The Psychologist: Being Taboo

While I don’t plan on making everything public that I talk to the psychologist about (I’m paying her for her to help ME, not ya’ll), I think I can share some of the more fine-tuned items that make utter and complete sense. Such as societal taboos.

Something that really got to me over the past few weeks is the difference in abortion vs. miscarriage.

Aside from a few privileged friends (four), my mom and stepdad, and my husband, everyone else in the world believes my pregnancy ended in a miscarriage. 7 people know that I ended this on my own terms. Why couldn’t I let everyone know that I chose to end it? Why couldn’t I let people know that I wasn’t comfortable bringing a life into the world?

For the same reason that I don’t respond to friends and acquaintances on Facebook when they post messages condemning abortion as hateful and a crime, I guess.. no one will understand my reasoning aside from me. They don’t have to live with my choice… only I do. And I don’t want to take their criticisms as well. Believe me, with regards to this? I’m my own worst critic. No one is going to be harder on me than I have been the last few months.
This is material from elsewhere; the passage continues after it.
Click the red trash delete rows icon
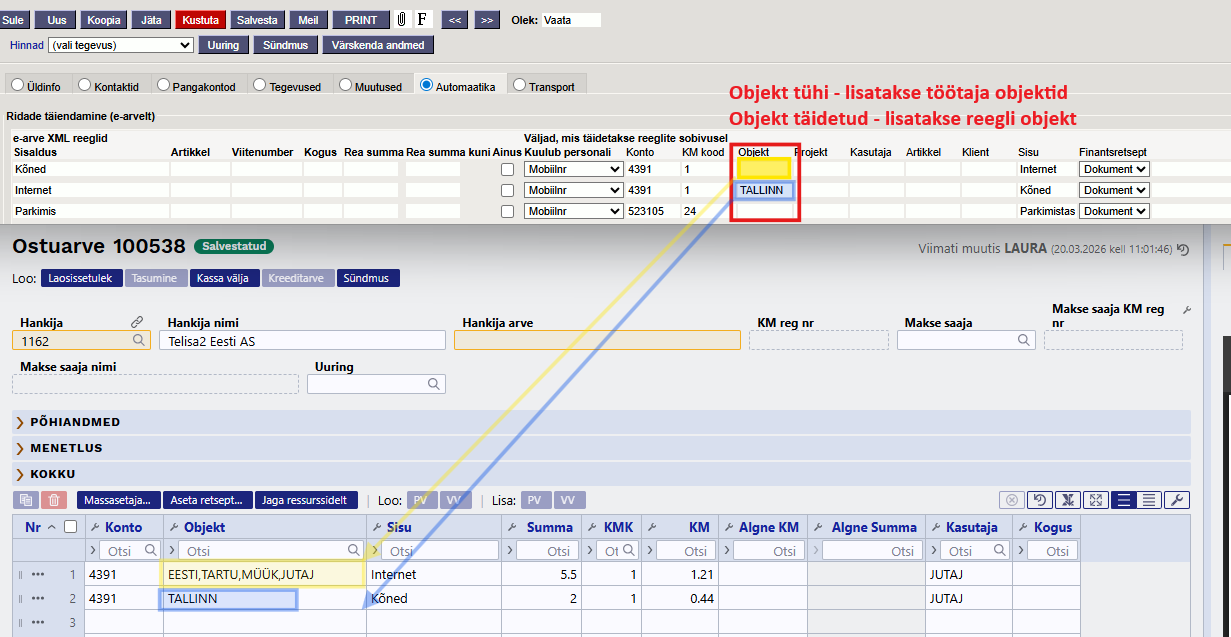click(55, 500)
So why do I lie to people, and tell them that miscarriage was the answer? Why is it somehow better that my body aborted the pregnancy itself, rather than my intervention? Either way, the outcome is the same. Shouldn’t those people be equally angry about miscarriages? I somehow doubt that would ever be the case. But isn’t that wrong? They would be OK with the miscarriage because….How can you condemn someone for not being able to do something?

I’m not able to raise a child the way I want to. Isn’t that similar? I’m not able to do something. But I guess when it’s my CHOICE to end a life, it’s different.

Why do so many people care about my choices? Why is my choice making me lie to everyone? And because I’m lying, I feel like I’m guilty. And I shouldn’t be… Because of the state I live in, and my inalienable rights, I am able to choose to abort my embryo if I want to. Tax payer money and insurance didn’t even come into play here. I paid cash for the procedure.

But regardless, I’m still afraid.

I won’t go into the morality of everything in this scenario, but I will at least say this…. the decision to abort was the hardest one I’ve ever had to face. I can’t imagine what could be harder to a mother. I’m still suffering from the mental ramifications of this. I agonized for weeks about this. I literally waited until the very last minute to take the pills. I was ok with taking the pills, because that dot on the screen meant nothing to me at the time. And there was a 97% chance that the pills would take care of everything. I was opposed to the surgical removal. At that point, it meant that the embryo was too far developed for the pills to work. And in my head, I was personally having a hard time thinking of abortion as an answer to something that far along. It wasn’t worth it to me to undergo surgery for this. Babies are generally happy things.

And then it happened… I was part of the 3% that the pills didn’t work for. After all the pain I went through. And the hellish night at home with my husband on the phone with various doctors. And me floating between passing out, throwing up, and bleeding everywhere… I found out I was still pregnant and needed the surgical option.

You know what? Erase my last thought. THIS was now the hardest part. Knowing that even though I was still pregnant, I couldn’t carry to full term if I wanted to. That I would have already caused the embryo too much harm. Try telling yourself over and over again that it was still your choice to do this… when you are nearing your 2nd trimester, and a doc knocks you out and you’re lying naked, unconscious on a table when someone surgically removes the embryo from your manually dilated uterus.

I regret my decision now. And likely always will until I forgive myself. I wonder if, when I forgive myself, I’ll start calling this whole thing for what it was: an abortion. Until then, I’ll try to understand my choices, and try to continually tell myself my choice was still the right one.

But it’s hard to fit the broken pieces together. I feel like there’s still some missing.

~ by shespeakstruth on December 31, 2012.